In our case, SMARCB1 immunohistochemistry showed apparent loss, yet targeted DNA sequencing did not reveal SMARCB1 deletion or inactivating alterations, indicating marked protein reduction rather than true genomic loss. This “functional depletion” is a characteristic pattern in SS, in which SMARCB1 transcript levels are preserved, while protein expression is reduced, likely resulting from post-transcriptional or post-translational regulation.7 The SS18::SSX fusion oncoprotein may disrupt the SWItch/Sucrose Non-Fermentable complex stability, further reducing SMARCB1 levels. Recognition of this pattern is diagnostically important to avoid misinterpretation as a true SMARCB1-deficient neoplasm.8
Diffuse ALK immunostaining is uncommon in SS, with a reported prevalence of ∼14%,9 and may lead to diagnostic confusion with ALK-rearranged tumors such as IMT. Importantly, ALK protein overexpression does not necessarily indicate an underlying ALK rearrangement; thus, molecular confirmation by FISH or NGS is essential. Emerging evidence shows that ALK overexpression can occur without rearrangement through mechanisms such as ALK copy-number gain, activating point mutations, or alternative transcriptional initiation,10 representing secondary, nonspecific upregulation rather than true ALK-driven oncogenesis. In our case, no ALK rearrangement or copy-number gain was detected, supporting a non-genomic and biologically limited basis for the diffuse ALK positivity.

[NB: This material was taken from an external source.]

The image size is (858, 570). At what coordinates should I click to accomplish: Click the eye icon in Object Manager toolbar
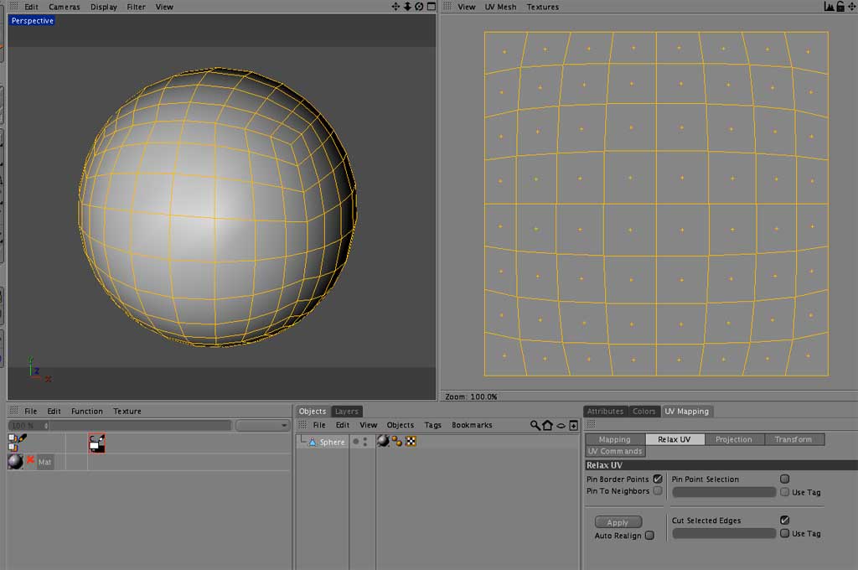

Taken together, the exceptionally rare combination of SMARCB1 loss and aberrant ALK expression, both of which are uncommon in SS, led to significant diagnostic confusion by mimicking IFS and IMT. To our knowledge, this finding is extremely rare. This case highlights the crucial role of integrating immunohistochemistry and molecular testing in the differential diagnosis of pediatric spindle cell tumors and underscores the need for further studies to better understand the biological significance and clinical relevance of these uncommon immunophenotypic features in SS. Nevertheless, this report has several limitations. First, the preoperative MRI from the outside institution was unavailable, limiting a complete radiologic assessment. Second, as a single case, the clinical significance of concurrent SMARCB1 loss and diffuse ALK expression remains uncertain.
Declarations
Ethics statement
This study was performed in accordance with the Declaration of Helsinki (as revised in 2024). This case report contains no identifiable patient information. Ethical approval for this study was granted by the Institutional Ethics Committee of the First Affiliated Hospital of Sun Yat-sen University, with a waiver of informed consent (Approval No. [2025]409).
Data sharing statement
All data supporting the findings of this study are included within the article, and no additional datasets were generated or analyzed.
Funding
This research received no specific funding.
Conflict of interest
Dr. Anjia Han is an editorial board member of Journal of Clinical and Translational Pathology. The authors declare no other conflicts of interest.
Authors’ contributions
Drafting of the manuscript (HW, JL), study design, supervision, and diagnosis (AH, HS). All authors approved the final version of the manuscript.